From the distinctions that experts emphasize above, it’s natural for us content marketers to wonder if we can satisfy both sets of audiences important to us – i.e. the bloggers/influencers and the prospective customers – with the same piece of content, or do we have to tailor separate content for link-baiting and separate content for actionable tips for the customer? The answer is that many content marketers find their “happy balance” through sheer trial and error.
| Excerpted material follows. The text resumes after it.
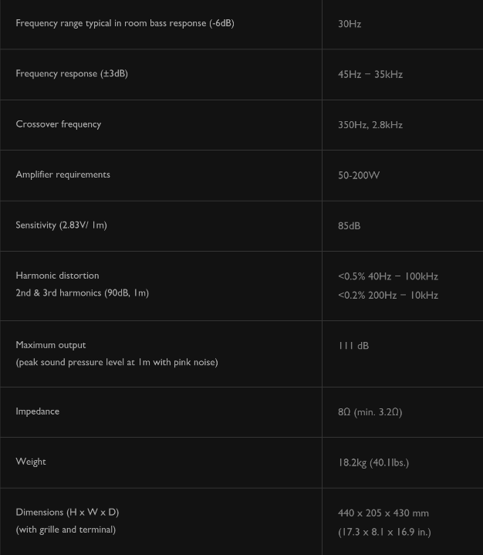
Task: Click the Impedance label
Action: pyautogui.click(x=38, y=411)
For instance, in my case my articles contain a bit of both types of content. You will notice (as in this article) that I’ve covered both the intellectual points of debate and depth in the influencer quotes above and then listed a series of action pointers for customers below. In my experience, the influencers take what they like from my article and the customers take what they like and my dilemma is somewhat solved.
I have known other writers, however, who have two clear sets of informational content created separately: one set is clearly “written up” and aimed at peers and other bloggers and influencers in lingo that satisfies their credentials and expectations of value; while the other set of content is “written down” to target audiences, who may need less theory and more commonsensical, do-able lists of actions.
Both strategies work, and it all depends on how you see your business traffic getting built up more easily.
You may strategize that getting more influencers is more important so that you can focus on more backlinks and shares and you can thus raise your Google rankings. When your overall authority status is thus exhibited to Google, all your posts tend to get higher rankings not just the influencer ones – the rising tide raises all boats!
Alternatively you may decide that to build a huge bank of customer-centric practical posts is the way because your business is going to depend on Google rankings less and more on social traffic, guest posting and other non-Google sources.
Three content factors that require particular attention and differentiated handling!
Whichever strategy you choose as right for your business there are three points to keep in mind when executing your content:
1. The “content” part of the content has to be different. For influencers, include a lot of expert quotes, facts, statistics, debates, trends, research findings, cutting edge predictions etc. They need something in your piece that surprises them because all of them may have done intensive reading themselves. For customers, include lots of bulleted lists, names and details of tools, process details, cheat sheet style delivery, links to other sources of explanation in the case of any jargon being included etc.
2. The “language and vocabulary” of the content has to be different. For influencers, you need to “up your style”. You need to sound like “one of them” rather than like a Domain Authority 20 site writing to a Domain Authority 78 site! In general, outreach works when potential linkers feel they are getting something out of the linking i.e. they tend to like to sites with higher authority than themselves. So your task (if your own authority is still being established) is to go slowly uphill, reaching out to those around your own Domain Authority score at first, before you can climb to the higher players. For customer-content, the process is in the reverse. Write down to the lowest denominator of audience, so that the language and vocabulary is not daunting, the reading is easy, the instructions are clear and crisp, and there’s a lot of “hand-holding”.
3. The “tone-of-voice” of the brand content has to be nuanced. This is a bit of a tough one to master. If you’re doing separate content for influencers and customers, you could get two different people in your teams to write the appropriate content. But if you are a solopreneur, you need to wear two hats and wear the boss’s tone-and-style versus the informal tone-and-style in tandem. If you practice at it a lot, and do pieces like I do with something for both audiences, you will get into a tone-and-style eventually that can shift up and down a continuum without sounding like two separate brands or people. Practice over time makes perfect!